▸ Your objective: Present all of the lines below as a numbered list, leaving out any blank lines.
— Start Provided entries —
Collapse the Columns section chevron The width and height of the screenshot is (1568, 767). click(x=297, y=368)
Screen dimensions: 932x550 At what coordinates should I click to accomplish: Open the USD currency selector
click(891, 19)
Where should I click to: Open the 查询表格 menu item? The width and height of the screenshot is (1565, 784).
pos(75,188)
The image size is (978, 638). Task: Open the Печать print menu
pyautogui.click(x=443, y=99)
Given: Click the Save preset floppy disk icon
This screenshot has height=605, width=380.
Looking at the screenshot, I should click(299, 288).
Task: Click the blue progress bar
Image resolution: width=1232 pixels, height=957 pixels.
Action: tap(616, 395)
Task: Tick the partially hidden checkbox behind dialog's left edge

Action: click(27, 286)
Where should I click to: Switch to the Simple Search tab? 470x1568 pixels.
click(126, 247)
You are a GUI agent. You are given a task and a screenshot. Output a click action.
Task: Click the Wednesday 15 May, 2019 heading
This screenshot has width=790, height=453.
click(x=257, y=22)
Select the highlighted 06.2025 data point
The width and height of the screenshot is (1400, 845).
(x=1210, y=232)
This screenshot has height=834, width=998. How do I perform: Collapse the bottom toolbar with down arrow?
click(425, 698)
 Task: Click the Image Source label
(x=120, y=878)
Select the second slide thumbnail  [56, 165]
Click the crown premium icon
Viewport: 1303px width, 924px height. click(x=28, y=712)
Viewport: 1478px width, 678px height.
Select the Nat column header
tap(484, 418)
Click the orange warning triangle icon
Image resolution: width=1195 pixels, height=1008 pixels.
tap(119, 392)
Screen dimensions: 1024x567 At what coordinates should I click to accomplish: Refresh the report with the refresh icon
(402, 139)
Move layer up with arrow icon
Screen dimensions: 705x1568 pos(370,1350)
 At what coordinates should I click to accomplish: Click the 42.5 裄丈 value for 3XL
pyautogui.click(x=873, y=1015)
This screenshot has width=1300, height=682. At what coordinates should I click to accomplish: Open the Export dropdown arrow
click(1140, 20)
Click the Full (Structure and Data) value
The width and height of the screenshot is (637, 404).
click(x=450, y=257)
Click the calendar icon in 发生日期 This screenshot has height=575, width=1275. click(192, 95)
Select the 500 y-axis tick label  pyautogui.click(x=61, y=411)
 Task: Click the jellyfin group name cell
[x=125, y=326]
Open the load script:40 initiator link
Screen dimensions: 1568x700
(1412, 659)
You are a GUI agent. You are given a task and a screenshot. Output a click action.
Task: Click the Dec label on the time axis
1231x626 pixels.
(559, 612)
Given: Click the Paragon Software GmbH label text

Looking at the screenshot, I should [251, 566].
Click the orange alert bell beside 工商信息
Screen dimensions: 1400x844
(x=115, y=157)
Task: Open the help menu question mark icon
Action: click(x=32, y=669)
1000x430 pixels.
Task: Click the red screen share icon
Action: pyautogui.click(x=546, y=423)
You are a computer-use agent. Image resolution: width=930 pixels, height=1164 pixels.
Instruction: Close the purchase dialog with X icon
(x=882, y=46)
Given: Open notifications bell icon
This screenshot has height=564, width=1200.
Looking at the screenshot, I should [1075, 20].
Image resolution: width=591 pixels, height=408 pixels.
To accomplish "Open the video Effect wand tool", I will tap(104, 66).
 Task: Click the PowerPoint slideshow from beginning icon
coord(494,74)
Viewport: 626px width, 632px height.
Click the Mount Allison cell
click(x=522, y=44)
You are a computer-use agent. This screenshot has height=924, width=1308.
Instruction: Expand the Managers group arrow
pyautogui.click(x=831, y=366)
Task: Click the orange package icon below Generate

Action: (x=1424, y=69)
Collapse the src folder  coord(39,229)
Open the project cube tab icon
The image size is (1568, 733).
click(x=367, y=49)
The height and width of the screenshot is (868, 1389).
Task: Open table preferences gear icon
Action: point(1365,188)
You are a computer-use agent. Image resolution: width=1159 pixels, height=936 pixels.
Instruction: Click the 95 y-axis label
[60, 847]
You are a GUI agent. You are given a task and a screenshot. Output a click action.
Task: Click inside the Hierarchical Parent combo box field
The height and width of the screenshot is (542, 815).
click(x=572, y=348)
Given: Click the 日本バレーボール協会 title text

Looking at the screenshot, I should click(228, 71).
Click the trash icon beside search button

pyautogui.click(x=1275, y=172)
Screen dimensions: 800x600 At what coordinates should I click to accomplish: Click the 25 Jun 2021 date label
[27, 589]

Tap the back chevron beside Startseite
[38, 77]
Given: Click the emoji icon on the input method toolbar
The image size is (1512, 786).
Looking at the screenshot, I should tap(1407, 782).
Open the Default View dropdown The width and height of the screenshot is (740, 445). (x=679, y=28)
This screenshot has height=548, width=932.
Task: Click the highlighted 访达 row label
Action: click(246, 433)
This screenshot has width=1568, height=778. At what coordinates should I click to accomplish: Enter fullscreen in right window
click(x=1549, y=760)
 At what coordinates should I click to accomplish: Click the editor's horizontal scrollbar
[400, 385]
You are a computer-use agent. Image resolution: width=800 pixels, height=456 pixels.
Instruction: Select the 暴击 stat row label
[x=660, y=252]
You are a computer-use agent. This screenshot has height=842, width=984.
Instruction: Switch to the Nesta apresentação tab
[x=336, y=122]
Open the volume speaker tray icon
— End Provided entries —
▸ Solution to this task:
1. Collapse the Columns section chevron The width and height of the screenshot is (1568, 767). click(x=297, y=368)
2. Screen dimensions: 932x550 At what coordinates should I click to accomplish: Open the USD currency selector
3. click(891, 19)
4. Where should I click to: Open the 查询表格 menu item? The width and height of the screenshot is (1565, 784).
5. pos(75,188)
6. The image size is (978, 638). Task: Open the Печать print menu
7. pyautogui.click(x=443, y=99)
8. Given: Click the Save preset floppy disk icon
9. This screenshot has height=605, width=380.
10. Looking at the screenshot, I should click(299, 288).
11. Task: Click the blue progress bar
12. Image resolution: width=1232 pixels, height=957 pixels.
13. Action: tap(616, 395)
14. Task: Tick the partially hidden checkbox behind dialog's left edge
15. Action: click(27, 286)
16. Where should I click to: Switch to the Simple Search tab? 470x1568 pixels.
17. click(126, 247)
18. You are a GUI agent. You are given a task and a screenshot. Output a click action.
19. Task: Click the Wednesday 15 May, 2019 heading
20. This screenshot has width=790, height=453.
21. click(x=257, y=22)
22. Select the highlighted 06.2025 data point
23. The width and height of the screenshot is (1400, 845).
24. (x=1210, y=232)
25. This screenshot has height=834, width=998. How do I perform: Collapse the bottom toolbar with down arrow?
26. click(425, 698)
27.  Task: Click the Image Source label
28. (x=120, y=878)
29. Select the second slide thumbnail  [56, 165]
30. Click the crown premium icon
31. Viewport: 1303px width, 924px height. click(x=28, y=712)
32. Viewport: 1478px width, 678px height.
33. Select the Nat column header
34. tap(484, 418)
35. Click the orange warning triangle icon
36. Image resolution: width=1195 pixels, height=1008 pixels.
37. tap(119, 392)
38. Screen dimensions: 1024x567 At what coordinates should I click to accomplish: Refresh the report with the refresh icon
39. (402, 139)
40. Move layer up with arrow icon
41. Screen dimensions: 705x1568 pos(370,1350)
42.  At what coordinates should I click to accomplish: Click the 42.5 裄丈 value for 3XL
43. pyautogui.click(x=873, y=1015)
44. This screenshot has width=1300, height=682. At what coordinates should I click to accomplish: Open the Export dropdown arrow
45. click(1140, 20)
46. Click the Full (Structure and Data) value
47. The width and height of the screenshot is (637, 404).
48. click(x=450, y=257)
49. Click the calendar icon in 发生日期 This screenshot has height=575, width=1275. click(192, 95)
50. Select the 500 y-axis tick label  pyautogui.click(x=61, y=411)
51.  Task: Click the jellyfin group name cell
52. [x=125, y=326]
53. Open the load script:40 initiator link
54. Screen dimensions: 1568x700
55. (1412, 659)
56. You are a GUI agent. You are given a task and a screenshot. Output a click action.
57. Task: Click the Dec label on the time axis
58. 1231x626 pixels.
59. (559, 612)
60. Given: Click the Paragon Software GmbH label text
61. Looking at the screenshot, I should [251, 566].
62. Click the orange alert bell beside 工商信息
63. Screen dimensions: 1400x844
64. (x=115, y=157)
65. Task: Open the help menu question mark icon
66. Action: click(x=32, y=669)
67. 1000x430 pixels.
68. Task: Click the red screen share icon
69. Action: pyautogui.click(x=546, y=423)
70. You are a computer-use agent. Image resolution: width=930 pixels, height=1164 pixels.
71. Instruction: Close the purchase dialog with X icon
72. (x=882, y=46)
73. Given: Open notifications bell icon
74. This screenshot has height=564, width=1200.
75. Looking at the screenshot, I should [1075, 20].
76. Image resolution: width=591 pixels, height=408 pixels.
77. To accomplish "Open the video Effect wand tool", I will tap(104, 66).
78.  Task: Click the PowerPoint slideshow from beginning icon
79. coord(494,74)
80. Viewport: 626px width, 632px height.
81. Click the Mount Allison cell
82. click(x=522, y=44)
83. You are a computer-use agent. This screenshot has height=924, width=1308.
84. Instruction: Expand the Managers group arrow
85. pyautogui.click(x=831, y=366)
86. Task: Click the orange package icon below Generate
87. Action: (x=1424, y=69)
88. Collapse the src folder  coord(39,229)
89. Open the project cube tab icon
90. The image size is (1568, 733).
91. click(x=367, y=49)
92. The height and width of the screenshot is (868, 1389).
93. Task: Open table preferences gear icon
94. Action: point(1365,188)
95. You are a computer-use agent. Image resolution: width=1159 pixels, height=936 pixels.
96. Instruction: Click the 95 y-axis label
97. [60, 847]
98. You are a GUI agent. You are given a task and a screenshot. Output a click action.
99. Task: Click inside the Hierarchical Parent combo box field
100. The height and width of the screenshot is (542, 815).
101. click(x=572, y=348)
102. Given: Click the 日本バレーボール協会 title text
103. Looking at the screenshot, I should click(228, 71).
104. Click the trash icon beside search button
105. pyautogui.click(x=1275, y=172)
106. Screen dimensions: 800x600 At what coordinates should I click to accomplish: Click the 25 Jun 2021 date label
107. [27, 589]
108. Tap the back chevron beside Startseite
109. [38, 77]
110. Given: Click the emoji icon on the input method toolbar
111. The image size is (1512, 786).
112. Looking at the screenshot, I should tap(1407, 782).
113. Open the Default View dropdown The width and height of the screenshot is (740, 445). (x=679, y=28)
114. This screenshot has height=548, width=932.
115. Task: Click the highlighted 访达 row label
116. Action: click(246, 433)
117. This screenshot has width=1568, height=778. At what coordinates should I click to accomplish: Enter fullscreen in right window
118. click(x=1549, y=760)
119.  At what coordinates should I click to accomplish: Click the editor's horizontal scrollbar
120. [400, 385]
121. You are a computer-use agent. Image resolution: width=800 pixels, height=456 pixels.
122. Instruction: Select the 暴击 stat row label
123. [x=660, y=252]
124. You are a computer-use agent. This screenshot has height=842, width=984.
125. Instruction: Switch to the Nesta apresentação tab
126. [x=336, y=122]
127. Open the volume speaker tray icon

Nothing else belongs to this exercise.